Reset, in appello aumentano le pene per i mafiosi di Ficarazzi e Bagheria

Dura sentenza in appello. Assoluzione di Leonardo Granà annullata e condannato a 12 anni mentre la condanna di Giuseppe Comparetto portata a 20 anni

La prima sezione della Corte d’Appello di Palermo nel processo Reset, ha accolto il ricorso del pm di primo grado, Francesca Mazzocco, e del pg Emanuele Ravaglioli, nei confronti di Giuseppe Comparetto e Leonardo Granà, originari di Ficarazzi e Bagheria, in provincia di Palermo. Il Granà, nel 2017 era stato scagionato dalla seconda sezione del Tribunale ma l’appello lo ha condannato a 12 anni. A seguito della sentenza di primo grado Granà era stato scarcerato e ora, allo stato attuale, rimane libero. A Giuseppe Comparetto, invece, la pena è stata portata a 20 anni, anzichè i 14 richiesti nel giudizio di secondo grado, perchè ritenuto colpevole, oltre che di associazione mafiosa, anche di un ultertiore episodio di vessazione, avvenuto nell’ambito dell’estorsione a un imprenditore, sequestrato per farlo cedere alle imposizioni del racket. La sentenza di appello è stata emessa dal collegio presieduto da Massimo Corleo, giudici a latere Mario Conte e Luisa Anna Cattina. Questa parte del giudizio si è svolta col rito ordinario, mentre la quasi totalità degli imputati, che ricordiamo essere 24, nel troncone in cui sono imputati i due nuovi condannati, aveva scelto l’abbreviato, ottenendo sconti di pena pari a un terzo.

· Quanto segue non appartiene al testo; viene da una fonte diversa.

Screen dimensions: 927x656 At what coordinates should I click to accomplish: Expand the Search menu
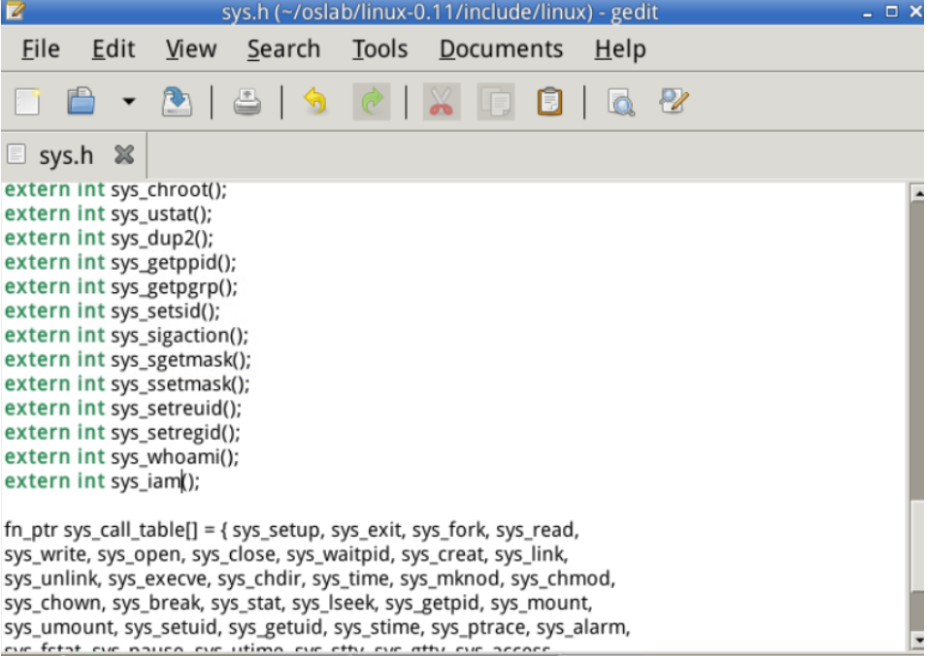(283, 49)
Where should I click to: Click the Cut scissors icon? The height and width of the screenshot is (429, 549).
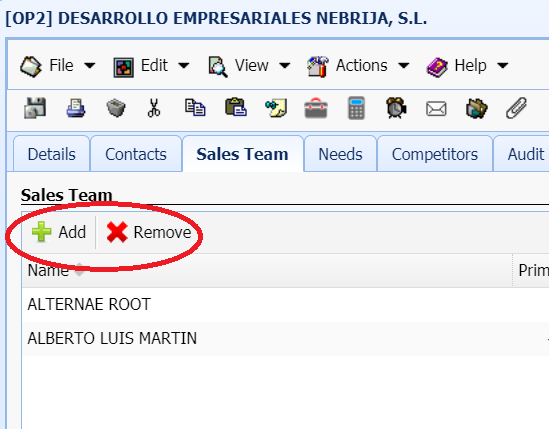click(154, 108)
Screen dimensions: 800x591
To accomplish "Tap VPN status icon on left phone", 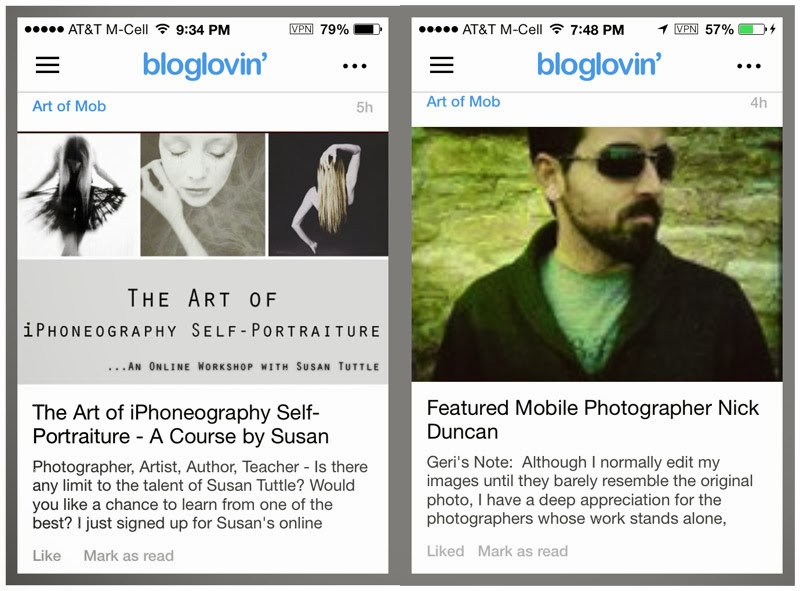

Reset è un’inchiesta che si è svolta in tre fasi. Comparetto e Granà furono arrestati nella prima fase, quella in cui i carabinieri operarono gli arresti nel giugno 2013. Comparetto è coinvolto come presunto capo della famiglia mafiosa di Ficarazzi, mentre Granà come uomo d’onore della famiglia di Bagheria. Entrambi sono ritenuti responsabili anche di una serie di estorsioni. Leonardo Granà è figlio di Pietro, boss già detenuto, mentre Giuseppe Comparetto è stato condannato all’ergastolo, anche in appello, per la scomparsa dell’imprenditore di Villabate Andrea Cottone, vittima di lupara bianca nel 2002. Il corpo di Cottone non fu mai ritrovato. All’inchiesta per le estorsioni contribuirono diversi commercianti vittime di estorsioni, evento quanto mai raro, in quel periodo. Le prove raccolte, fecero maturare la decisione a due arrestati, Rosario Sergio Flamia e Antonino Zarcone, a collaborare con gli inquirenti, consentendo di allargare il campo degli accertamenti e di arrivare ad ulteriori blitz.